*WHAT IS REQUIRED:*
Would you repeat all of the records underneath, exactly as written?

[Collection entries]
━━━━━━━━

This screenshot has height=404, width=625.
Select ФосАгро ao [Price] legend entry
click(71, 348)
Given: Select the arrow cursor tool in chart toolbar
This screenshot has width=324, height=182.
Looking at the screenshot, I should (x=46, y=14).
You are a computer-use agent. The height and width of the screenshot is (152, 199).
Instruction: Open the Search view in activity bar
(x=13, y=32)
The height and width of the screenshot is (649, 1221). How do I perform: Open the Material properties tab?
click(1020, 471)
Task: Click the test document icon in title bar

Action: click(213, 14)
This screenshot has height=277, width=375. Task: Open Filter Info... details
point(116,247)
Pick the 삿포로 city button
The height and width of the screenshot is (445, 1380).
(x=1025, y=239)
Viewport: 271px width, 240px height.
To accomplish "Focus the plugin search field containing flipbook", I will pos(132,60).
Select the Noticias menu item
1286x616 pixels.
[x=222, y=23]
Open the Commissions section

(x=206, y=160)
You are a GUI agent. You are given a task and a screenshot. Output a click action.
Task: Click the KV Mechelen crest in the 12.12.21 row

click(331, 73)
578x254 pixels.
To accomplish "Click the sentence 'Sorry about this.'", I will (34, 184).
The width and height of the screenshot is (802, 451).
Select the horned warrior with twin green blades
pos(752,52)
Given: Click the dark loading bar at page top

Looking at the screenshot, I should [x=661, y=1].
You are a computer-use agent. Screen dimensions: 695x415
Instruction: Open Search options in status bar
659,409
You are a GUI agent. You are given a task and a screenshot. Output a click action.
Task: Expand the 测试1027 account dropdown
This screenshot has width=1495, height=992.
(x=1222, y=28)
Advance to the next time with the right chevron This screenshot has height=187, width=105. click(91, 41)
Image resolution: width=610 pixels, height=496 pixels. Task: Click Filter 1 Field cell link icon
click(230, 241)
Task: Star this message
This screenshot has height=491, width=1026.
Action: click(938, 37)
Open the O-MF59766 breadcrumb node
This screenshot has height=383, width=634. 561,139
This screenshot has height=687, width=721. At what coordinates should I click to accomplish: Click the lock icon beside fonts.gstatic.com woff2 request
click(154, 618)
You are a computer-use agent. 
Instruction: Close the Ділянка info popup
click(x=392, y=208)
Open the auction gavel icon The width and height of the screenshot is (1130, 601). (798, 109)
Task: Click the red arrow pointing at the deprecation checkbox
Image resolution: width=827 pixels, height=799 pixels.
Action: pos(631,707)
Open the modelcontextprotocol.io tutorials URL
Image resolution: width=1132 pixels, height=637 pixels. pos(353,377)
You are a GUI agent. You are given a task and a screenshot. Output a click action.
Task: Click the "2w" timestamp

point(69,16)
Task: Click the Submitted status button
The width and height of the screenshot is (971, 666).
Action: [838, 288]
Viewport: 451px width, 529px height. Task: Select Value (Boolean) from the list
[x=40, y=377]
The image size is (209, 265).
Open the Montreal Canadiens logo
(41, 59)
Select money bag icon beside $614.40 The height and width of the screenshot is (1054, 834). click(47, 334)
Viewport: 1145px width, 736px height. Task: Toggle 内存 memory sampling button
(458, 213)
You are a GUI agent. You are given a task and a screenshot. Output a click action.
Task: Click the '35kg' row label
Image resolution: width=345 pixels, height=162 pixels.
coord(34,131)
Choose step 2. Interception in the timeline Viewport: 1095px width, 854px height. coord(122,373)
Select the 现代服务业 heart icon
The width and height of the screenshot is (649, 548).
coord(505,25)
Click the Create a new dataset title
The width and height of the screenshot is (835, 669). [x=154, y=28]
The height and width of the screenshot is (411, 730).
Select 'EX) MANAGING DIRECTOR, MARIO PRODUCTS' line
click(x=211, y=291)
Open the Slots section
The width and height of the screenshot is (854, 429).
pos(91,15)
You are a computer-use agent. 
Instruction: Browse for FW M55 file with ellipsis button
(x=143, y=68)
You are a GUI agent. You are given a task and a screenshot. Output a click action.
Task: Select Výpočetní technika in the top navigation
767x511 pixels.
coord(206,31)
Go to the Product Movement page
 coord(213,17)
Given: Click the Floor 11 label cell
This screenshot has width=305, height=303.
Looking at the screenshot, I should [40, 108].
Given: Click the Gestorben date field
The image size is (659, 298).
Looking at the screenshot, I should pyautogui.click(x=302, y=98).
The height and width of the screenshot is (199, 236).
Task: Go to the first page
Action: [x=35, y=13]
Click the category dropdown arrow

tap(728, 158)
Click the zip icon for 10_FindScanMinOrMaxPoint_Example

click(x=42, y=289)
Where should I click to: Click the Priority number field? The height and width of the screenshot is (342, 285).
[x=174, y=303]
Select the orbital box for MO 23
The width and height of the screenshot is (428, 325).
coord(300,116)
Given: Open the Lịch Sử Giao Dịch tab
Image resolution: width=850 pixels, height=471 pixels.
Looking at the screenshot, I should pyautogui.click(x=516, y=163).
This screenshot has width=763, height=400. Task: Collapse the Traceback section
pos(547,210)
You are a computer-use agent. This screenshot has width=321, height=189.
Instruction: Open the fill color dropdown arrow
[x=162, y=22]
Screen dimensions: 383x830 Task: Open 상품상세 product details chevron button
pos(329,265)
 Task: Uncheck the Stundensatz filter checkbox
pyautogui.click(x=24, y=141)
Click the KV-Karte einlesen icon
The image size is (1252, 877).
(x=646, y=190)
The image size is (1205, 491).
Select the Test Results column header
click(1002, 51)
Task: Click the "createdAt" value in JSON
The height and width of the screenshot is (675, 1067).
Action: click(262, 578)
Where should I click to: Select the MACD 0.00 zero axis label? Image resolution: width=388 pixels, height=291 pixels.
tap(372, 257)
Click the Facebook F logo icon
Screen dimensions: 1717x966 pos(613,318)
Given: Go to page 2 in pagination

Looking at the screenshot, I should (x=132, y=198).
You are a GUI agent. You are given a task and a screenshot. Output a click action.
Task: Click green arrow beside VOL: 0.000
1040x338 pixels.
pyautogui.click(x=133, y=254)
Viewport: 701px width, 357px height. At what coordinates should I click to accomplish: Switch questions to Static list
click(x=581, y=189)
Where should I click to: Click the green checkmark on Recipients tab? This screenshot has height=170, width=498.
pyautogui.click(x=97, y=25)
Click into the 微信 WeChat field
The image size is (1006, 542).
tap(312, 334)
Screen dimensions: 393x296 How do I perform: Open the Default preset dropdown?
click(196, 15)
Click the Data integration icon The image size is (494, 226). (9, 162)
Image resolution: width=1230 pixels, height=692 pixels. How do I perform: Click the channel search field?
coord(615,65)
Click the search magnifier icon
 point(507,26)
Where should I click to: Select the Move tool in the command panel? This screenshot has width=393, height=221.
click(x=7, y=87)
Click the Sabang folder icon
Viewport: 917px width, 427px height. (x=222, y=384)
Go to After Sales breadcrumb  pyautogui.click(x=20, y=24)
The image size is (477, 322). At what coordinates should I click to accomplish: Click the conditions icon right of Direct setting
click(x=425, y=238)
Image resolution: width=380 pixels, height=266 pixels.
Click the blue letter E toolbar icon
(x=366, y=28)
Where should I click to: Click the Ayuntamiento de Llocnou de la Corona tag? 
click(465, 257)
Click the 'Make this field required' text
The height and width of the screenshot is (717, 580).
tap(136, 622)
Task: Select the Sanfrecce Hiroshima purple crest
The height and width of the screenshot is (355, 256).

━━━━━━━━

*RESPONSE TO THE EXERCISE:*
This screenshot has height=404, width=625.
Select ФосАгро ao [Price] legend entry
click(71, 348)
Given: Select the arrow cursor tool in chart toolbar
This screenshot has width=324, height=182.
Looking at the screenshot, I should (x=46, y=14).
You are a computer-use agent. The height and width of the screenshot is (152, 199).
Instruction: Open the Search view in activity bar
(x=13, y=32)
The height and width of the screenshot is (649, 1221). How do I perform: Open the Material properties tab?
click(1020, 471)
Task: Click the test document icon in title bar

Action: click(213, 14)
This screenshot has height=277, width=375. Task: Open Filter Info... details
point(116,247)
Pick the 삿포로 city button
The height and width of the screenshot is (445, 1380).
(x=1025, y=239)
Viewport: 271px width, 240px height.
To accomplish "Focus the plugin search field containing flipbook", I will pos(132,60).
Select the Noticias menu item
1286x616 pixels.
[x=222, y=23]
Open the Commissions section

(x=206, y=160)
You are a GUI agent. You are given a task and a screenshot. Output a click action.
Task: Click the KV Mechelen crest in the 12.12.21 row

click(331, 73)
578x254 pixels.
To accomplish "Click the sentence 'Sorry about this.'", I will (34, 184).
The width and height of the screenshot is (802, 451).
Select the horned warrior with twin green blades
pos(752,52)
Given: Click the dark loading bar at page top

Looking at the screenshot, I should [x=661, y=1].
You are a computer-use agent. Screen dimensions: 695x415
Instruction: Open Search options in status bar
659,409
You are a GUI agent. You are given a task and a screenshot. Output a click action.
Task: Expand the 测试1027 account dropdown
This screenshot has width=1495, height=992.
(x=1222, y=28)
Advance to the next time with the right chevron This screenshot has height=187, width=105. click(91, 41)
Image resolution: width=610 pixels, height=496 pixels. Task: Click Filter 1 Field cell link icon
click(230, 241)
Task: Star this message
This screenshot has height=491, width=1026.
Action: click(938, 37)
Open the O-MF59766 breadcrumb node
This screenshot has height=383, width=634. 561,139
This screenshot has height=687, width=721. At what coordinates should I click to accomplish: Click the lock icon beside fonts.gstatic.com woff2 request
click(154, 618)
You are a computer-use agent. 
Instruction: Close the Ділянка info popup
click(x=392, y=208)
Open the auction gavel icon The width and height of the screenshot is (1130, 601). (798, 109)
Task: Click the red arrow pointing at the deprecation checkbox
Image resolution: width=827 pixels, height=799 pixels.
Action: pos(631,707)
Open the modelcontextprotocol.io tutorials URL
Image resolution: width=1132 pixels, height=637 pixels. pos(353,377)
You are a GUI agent. You are given a task and a screenshot. Output a click action.
Task: Click the "2w" timestamp

point(69,16)
Task: Click the Submitted status button
The width and height of the screenshot is (971, 666).
Action: [838, 288]
Viewport: 451px width, 529px height. Task: Select Value (Boolean) from the list
[x=40, y=377]
The image size is (209, 265).
Open the Montreal Canadiens logo
(41, 59)
Select money bag icon beside $614.40 The height and width of the screenshot is (1054, 834). click(47, 334)
Viewport: 1145px width, 736px height. Task: Toggle 内存 memory sampling button
(458, 213)
You are a GUI agent. You are given a task and a screenshot. Output a click action.
Task: Click the '35kg' row label
Image resolution: width=345 pixels, height=162 pixels.
coord(34,131)
Choose step 2. Interception in the timeline Viewport: 1095px width, 854px height. coord(122,373)
Select the 现代服务业 heart icon
The width and height of the screenshot is (649, 548).
coord(505,25)
Click the Create a new dataset title
The width and height of the screenshot is (835, 669). [x=154, y=28]
The height and width of the screenshot is (411, 730).
Select 'EX) MANAGING DIRECTOR, MARIO PRODUCTS' line
click(x=211, y=291)
Open the Slots section
The width and height of the screenshot is (854, 429).
pos(91,15)
You are a computer-use agent. 
Instruction: Browse for FW M55 file with ellipsis button
(x=143, y=68)
You are a GUI agent. You are given a task and a screenshot. Output a click action.
Task: Select Výpočetní technika in the top navigation
767x511 pixels.
coord(206,31)
Go to the Product Movement page
 coord(213,17)
Given: Click the Floor 11 label cell
This screenshot has width=305, height=303.
Looking at the screenshot, I should [40, 108].
Given: Click the Gestorben date field
The image size is (659, 298).
Looking at the screenshot, I should pyautogui.click(x=302, y=98).
The height and width of the screenshot is (199, 236).
Task: Go to the first page
Action: [x=35, y=13]
Click the category dropdown arrow

tap(728, 158)
Click the zip icon for 10_FindScanMinOrMaxPoint_Example

click(x=42, y=289)
Where should I click to: Click the Priority number field? The height and width of the screenshot is (342, 285).
[x=174, y=303]
Select the orbital box for MO 23
The width and height of the screenshot is (428, 325).
coord(300,116)
Given: Open the Lịch Sử Giao Dịch tab
Image resolution: width=850 pixels, height=471 pixels.
Looking at the screenshot, I should pyautogui.click(x=516, y=163).
This screenshot has width=763, height=400. Task: Collapse the Traceback section
pos(547,210)
You are a computer-use agent. This screenshot has width=321, height=189.
Instruction: Open the fill color dropdown arrow
[x=162, y=22]
Screen dimensions: 383x830 Task: Open 상품상세 product details chevron button
pos(329,265)
 Task: Uncheck the Stundensatz filter checkbox
pyautogui.click(x=24, y=141)
Click the KV-Karte einlesen icon
The image size is (1252, 877).
(x=646, y=190)
The image size is (1205, 491).
Select the Test Results column header
click(1002, 51)
Task: Click the "createdAt" value in JSON
The height and width of the screenshot is (675, 1067).
Action: click(262, 578)
Where should I click to: Select the MACD 0.00 zero axis label? Image resolution: width=388 pixels, height=291 pixels.
tap(372, 257)
Click the Facebook F logo icon
Screen dimensions: 1717x966 pos(613,318)
Given: Go to page 2 in pagination

Looking at the screenshot, I should (x=132, y=198).
You are a GUI agent. You are given a task and a screenshot. Output a click action.
Task: Click green arrow beside VOL: 0.000
1040x338 pixels.
pyautogui.click(x=133, y=254)
Viewport: 701px width, 357px height. At what coordinates should I click to accomplish: Switch questions to Static list
click(x=581, y=189)
Where should I click to: Click the green checkmark on Recipients tab? This screenshot has height=170, width=498.
pyautogui.click(x=97, y=25)
Click into the 微信 WeChat field
The image size is (1006, 542).
tap(312, 334)
Screen dimensions: 393x296 How do I perform: Open the Default preset dropdown?
click(196, 15)
Click the Data integration icon The image size is (494, 226). (9, 162)
Image resolution: width=1230 pixels, height=692 pixels. How do I perform: Click the channel search field?
coord(615,65)
Click the search magnifier icon
 point(507,26)
Where should I click to: Select the Move tool in the command panel? This screenshot has width=393, height=221.
click(x=7, y=87)
Click the Sabang folder icon
Viewport: 917px width, 427px height. (x=222, y=384)
Go to After Sales breadcrumb  pyautogui.click(x=20, y=24)
The image size is (477, 322). At what coordinates should I click to accomplish: Click the conditions icon right of Direct setting
click(x=425, y=238)
Image resolution: width=380 pixels, height=266 pixels.
Click the blue letter E toolbar icon
(x=366, y=28)
Where should I click to: Click the Ayuntamiento de Llocnou de la Corona tag? 
click(465, 257)
Click the 'Make this field required' text
The height and width of the screenshot is (717, 580).
tap(136, 622)
Task: Select the Sanfrecce Hiroshima purple crest
The height and width of the screenshot is (355, 256).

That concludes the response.